住民税は「地域社会の会費」的な性格を持つ税であり、通常は居住する住所地の自治体に納めるものだ。だが「利子割」は、金融機関の口座のある営業所等所在地の都道府県に納付される。いわば住所地課税の例外であり、税収の帰属が金融機関の立地に左右される仕組みとなっている。これまで預金は預金者の住所地に近い金融機関に預けられることが多く、そのずれは都道府県単位でみれば、それほど大きくないと考えられてきた。
しかし、近年のインターネットバンキングの普及で、この前提は大きく揺らいでいる。実店舗を持たない「ネット銀行」や「ネット支店」が全国から預金を集める中で、その拠点は東京に集中している。その場合、地方に住む人が預けたお金であっても、利子課税は本店所在地に納付されるため、結果として税収は東京都に集中するのだ。
東京都の人口は全国の約11.1%(令和2年国勢調査)であるのに対し、個人住民税利子割は税収全体の41.0%(令和6年度)を東京都が占めている。個人住民税所得割、配当割、株式等譲渡所得割の東京都シェアがいずれも20%程度であることと比較しても、その割合は高い。
地域で働き、地域で暮らす人々の資金が、金融の仕組みを通じて流出し、その過程で税収もまた東京に帰着していく。住民税は本来、生活や経済活動の基盤を支える地域に還元されるべきものであるが、その帰属は必ずしも地域の実態と一致していない。
これに対し、令和8年度税制改正で、新たな制度が導入されることとなった。金融機関が口座所在地の都道府県に税を納める従来の仕組みは維持しつつ、都道府県間で個人にかかる所得金額を基準に税収帰属を調整する仕組みが導入される。本来であれば、口座名義人の住所地の都道府県に個人住民税利子割を帰属させることが望ましいが、口座と住所地が必ずしも正確に紐づけられていない現状では、金融機関側の事務負担などが大きく、実現は容易ではないという。
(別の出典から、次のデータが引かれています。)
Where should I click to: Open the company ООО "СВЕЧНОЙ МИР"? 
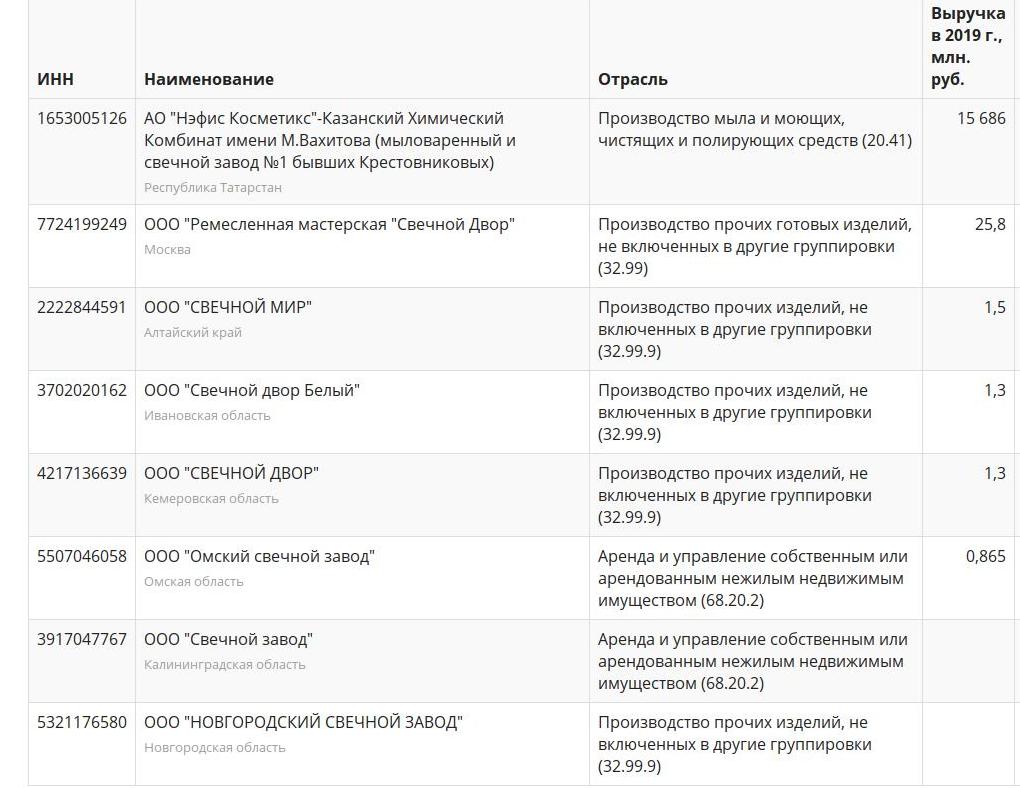tap(228, 307)
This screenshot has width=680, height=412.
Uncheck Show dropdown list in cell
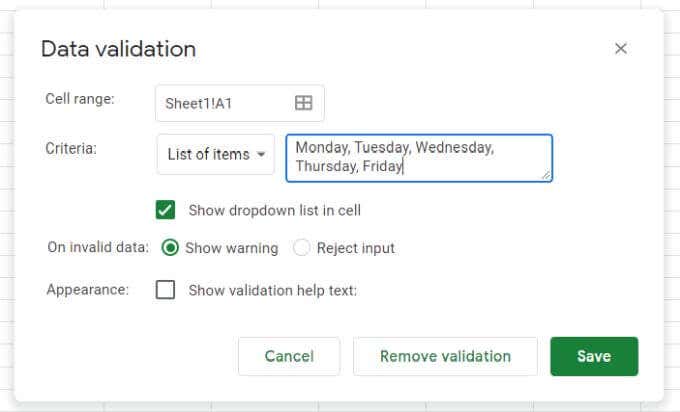(x=166, y=210)
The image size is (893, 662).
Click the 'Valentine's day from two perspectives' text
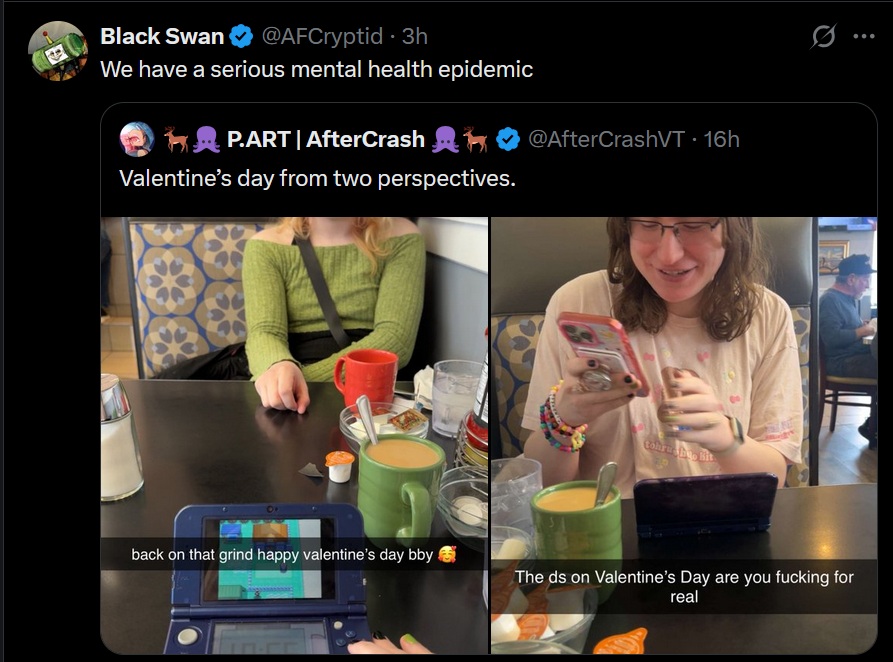(x=317, y=178)
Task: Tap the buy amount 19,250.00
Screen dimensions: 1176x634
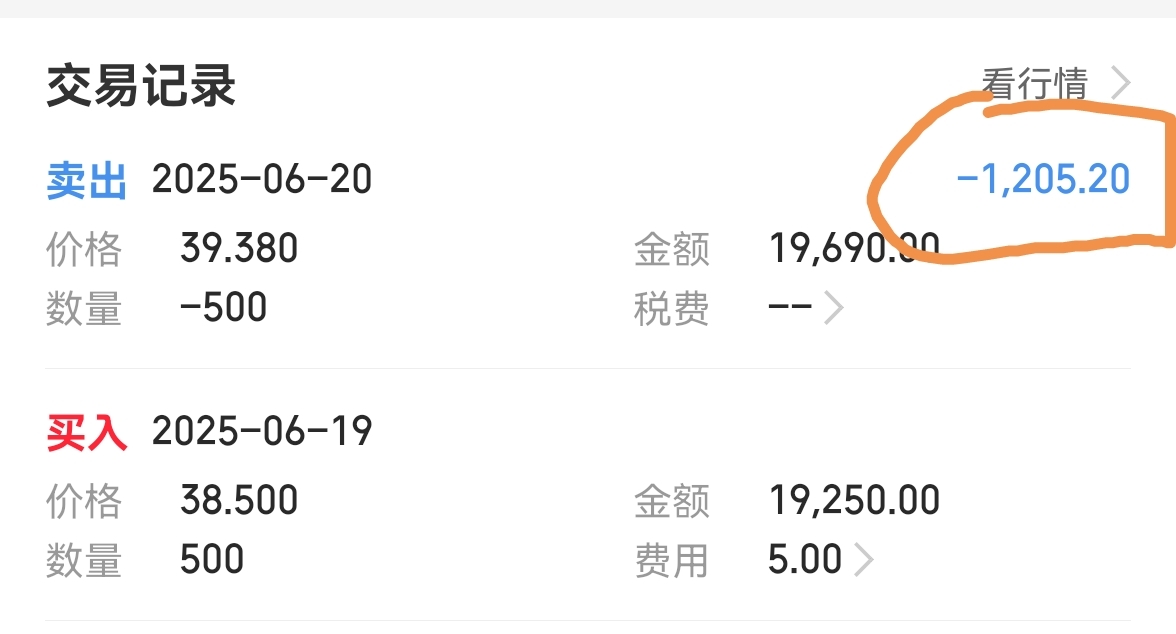Action: click(x=854, y=500)
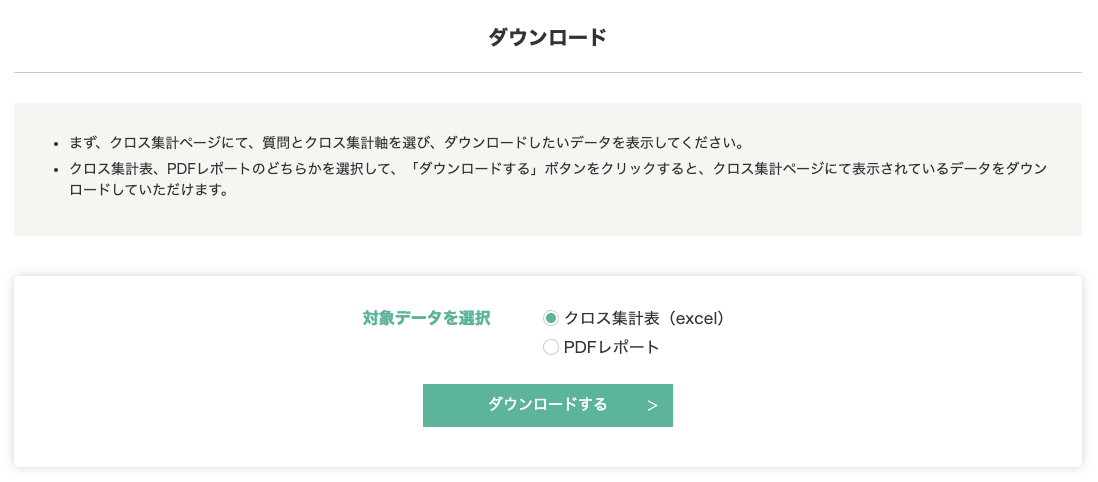The image size is (1098, 482).
Task: Click the bullet marker before クロス集計表、PDFレポート
Action: tap(59, 171)
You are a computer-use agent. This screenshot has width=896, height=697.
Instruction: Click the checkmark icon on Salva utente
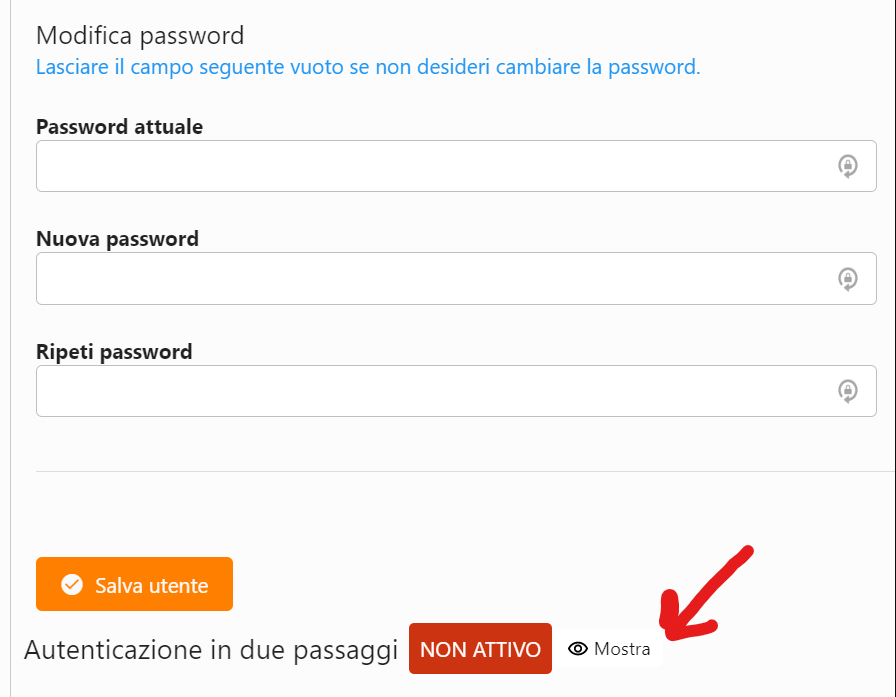pyautogui.click(x=72, y=585)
ただ、こうした見直しが行われても、東京一極集中による税源偏在の課題はなお残る。大法人の本社機能の集積や支店の統廃合など企業行動の変化は、法人住民税・法人事業税の偏在を強めている。さらに、再開発や投資の集中に伴う地価上昇は、固定資産税収の面でも東京都への集中をもたらしている。その結果として財政力格差による行政サービス水準の差が拡大しているとすれば、それをどこまで見直すのか。税源配分のあり方について、さらなる議論が求められている。